Design and analysis of pooled high throughput screening data

Dr S. Stanley Young, Asst. Director for Bioinformatics, National Institute of Statistical Sciences, Research Triangle Park, NC. Discovery of biologically active compounds is often accomplished by screening large collections of compounds. Very few compounds are expected to have the activity of interest so testing compounds individually generates large amounts of mostly uninformative data. Dorfman (1943) proposed testing pools of individuals when looking for rare events. There is relatively little literature on using pools for drug discovery; informal conversations indicate that testing of pools has a checkered history. There is a level of paranoia that active compounds will be missed. There is also the somewhat complicated logistics of the decoding process. So what are the statistical issues with pooling? There is some guiding theory for determining the number of compounds in a pool, k=SQRT(1/p) where p is the probability that a compound will be active.
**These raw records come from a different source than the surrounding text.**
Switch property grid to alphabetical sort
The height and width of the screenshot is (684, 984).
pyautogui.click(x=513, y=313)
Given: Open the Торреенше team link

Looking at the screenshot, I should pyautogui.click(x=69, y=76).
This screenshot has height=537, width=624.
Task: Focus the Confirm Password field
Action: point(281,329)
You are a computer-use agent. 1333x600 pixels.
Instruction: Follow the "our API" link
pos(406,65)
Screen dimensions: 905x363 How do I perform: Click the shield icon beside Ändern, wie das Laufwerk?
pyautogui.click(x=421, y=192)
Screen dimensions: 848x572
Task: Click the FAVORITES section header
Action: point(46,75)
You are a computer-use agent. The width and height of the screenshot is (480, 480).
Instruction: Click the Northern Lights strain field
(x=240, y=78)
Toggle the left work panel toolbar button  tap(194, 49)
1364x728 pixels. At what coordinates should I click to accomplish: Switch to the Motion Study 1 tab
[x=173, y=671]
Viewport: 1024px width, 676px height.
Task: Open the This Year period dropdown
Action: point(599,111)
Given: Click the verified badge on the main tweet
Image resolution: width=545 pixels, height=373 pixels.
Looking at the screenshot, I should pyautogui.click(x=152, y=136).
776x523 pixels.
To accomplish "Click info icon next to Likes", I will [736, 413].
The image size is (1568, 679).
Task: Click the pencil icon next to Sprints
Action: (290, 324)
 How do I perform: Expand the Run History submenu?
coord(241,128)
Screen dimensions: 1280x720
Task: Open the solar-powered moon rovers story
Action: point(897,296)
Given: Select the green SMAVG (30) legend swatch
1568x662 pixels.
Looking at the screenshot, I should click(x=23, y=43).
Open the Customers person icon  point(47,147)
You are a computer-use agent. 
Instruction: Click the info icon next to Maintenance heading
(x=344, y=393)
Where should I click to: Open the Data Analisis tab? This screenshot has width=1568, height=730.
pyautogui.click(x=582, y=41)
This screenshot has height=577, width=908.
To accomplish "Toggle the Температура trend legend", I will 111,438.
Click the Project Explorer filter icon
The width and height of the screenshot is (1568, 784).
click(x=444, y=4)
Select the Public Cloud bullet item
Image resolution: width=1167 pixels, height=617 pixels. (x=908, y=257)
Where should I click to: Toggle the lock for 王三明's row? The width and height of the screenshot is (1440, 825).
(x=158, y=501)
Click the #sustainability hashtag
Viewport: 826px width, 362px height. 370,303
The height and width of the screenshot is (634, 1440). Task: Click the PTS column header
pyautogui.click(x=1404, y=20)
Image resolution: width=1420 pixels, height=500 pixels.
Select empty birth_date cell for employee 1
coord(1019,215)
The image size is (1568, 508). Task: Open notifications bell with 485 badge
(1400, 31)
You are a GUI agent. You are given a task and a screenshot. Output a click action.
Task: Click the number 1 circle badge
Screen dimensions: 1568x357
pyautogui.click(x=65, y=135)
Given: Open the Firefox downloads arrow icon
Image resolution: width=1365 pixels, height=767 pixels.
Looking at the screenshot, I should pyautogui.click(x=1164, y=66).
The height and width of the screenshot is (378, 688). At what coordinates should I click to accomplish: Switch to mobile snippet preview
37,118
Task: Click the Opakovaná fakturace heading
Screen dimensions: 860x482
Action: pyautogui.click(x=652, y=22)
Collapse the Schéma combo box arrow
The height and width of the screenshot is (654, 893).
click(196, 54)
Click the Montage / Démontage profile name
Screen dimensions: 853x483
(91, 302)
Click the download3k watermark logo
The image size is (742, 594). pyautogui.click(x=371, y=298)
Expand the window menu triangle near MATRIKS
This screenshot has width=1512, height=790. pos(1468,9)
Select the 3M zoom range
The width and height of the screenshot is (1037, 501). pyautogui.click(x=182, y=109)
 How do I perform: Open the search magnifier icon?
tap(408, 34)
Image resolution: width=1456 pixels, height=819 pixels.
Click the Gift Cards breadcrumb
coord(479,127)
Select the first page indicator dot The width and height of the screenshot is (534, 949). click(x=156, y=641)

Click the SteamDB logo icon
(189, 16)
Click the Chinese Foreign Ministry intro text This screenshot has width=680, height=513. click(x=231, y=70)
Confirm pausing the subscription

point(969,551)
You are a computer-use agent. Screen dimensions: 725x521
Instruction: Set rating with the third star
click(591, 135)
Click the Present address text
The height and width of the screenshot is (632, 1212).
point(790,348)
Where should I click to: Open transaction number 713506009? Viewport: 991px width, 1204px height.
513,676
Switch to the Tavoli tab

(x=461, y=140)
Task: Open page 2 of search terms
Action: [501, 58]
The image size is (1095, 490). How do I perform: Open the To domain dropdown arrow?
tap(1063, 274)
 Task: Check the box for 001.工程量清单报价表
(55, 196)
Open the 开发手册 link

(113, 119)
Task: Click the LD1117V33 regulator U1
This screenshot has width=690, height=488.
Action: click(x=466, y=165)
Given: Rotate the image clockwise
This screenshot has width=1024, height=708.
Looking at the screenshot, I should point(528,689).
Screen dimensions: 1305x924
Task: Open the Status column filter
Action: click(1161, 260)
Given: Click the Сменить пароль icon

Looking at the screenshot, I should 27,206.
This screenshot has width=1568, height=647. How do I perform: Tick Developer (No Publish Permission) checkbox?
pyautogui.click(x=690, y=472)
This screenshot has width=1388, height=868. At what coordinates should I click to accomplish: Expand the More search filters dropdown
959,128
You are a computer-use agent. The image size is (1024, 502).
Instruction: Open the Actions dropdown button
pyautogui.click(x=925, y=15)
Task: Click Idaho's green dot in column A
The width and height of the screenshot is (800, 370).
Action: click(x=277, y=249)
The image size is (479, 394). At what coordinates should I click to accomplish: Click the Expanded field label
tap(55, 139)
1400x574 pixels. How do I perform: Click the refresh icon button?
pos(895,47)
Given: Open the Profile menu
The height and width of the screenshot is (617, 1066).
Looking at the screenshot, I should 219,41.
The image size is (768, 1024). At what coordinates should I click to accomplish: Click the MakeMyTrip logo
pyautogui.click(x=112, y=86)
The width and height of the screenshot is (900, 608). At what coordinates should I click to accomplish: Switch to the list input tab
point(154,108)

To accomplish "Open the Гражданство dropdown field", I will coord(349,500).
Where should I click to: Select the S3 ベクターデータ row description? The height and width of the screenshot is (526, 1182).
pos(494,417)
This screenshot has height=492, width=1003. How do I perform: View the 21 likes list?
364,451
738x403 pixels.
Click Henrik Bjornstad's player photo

We know a lot about the structural features of our compounds. Can we use that knowledge to select compounds to pool together? What about the expensive, retesting decoding process? Can we use the chemical structures of compounds in a pool to "put a statistical finger" on the active compound(s) in an active pool? This presentation addresses two questions: How to use chemical structural information to guide the constructing of pools? How to build a mathematical model for the prediction of biological activity when the tested objects are mixtures of compounds? It is "a work in progress" so I will comment on future research directions. This is very much "team research." I'm working with Prof. Jackie Hughs-Oliver and graduate students at NCSU. Some of this work is funded by the NIH Road Map project.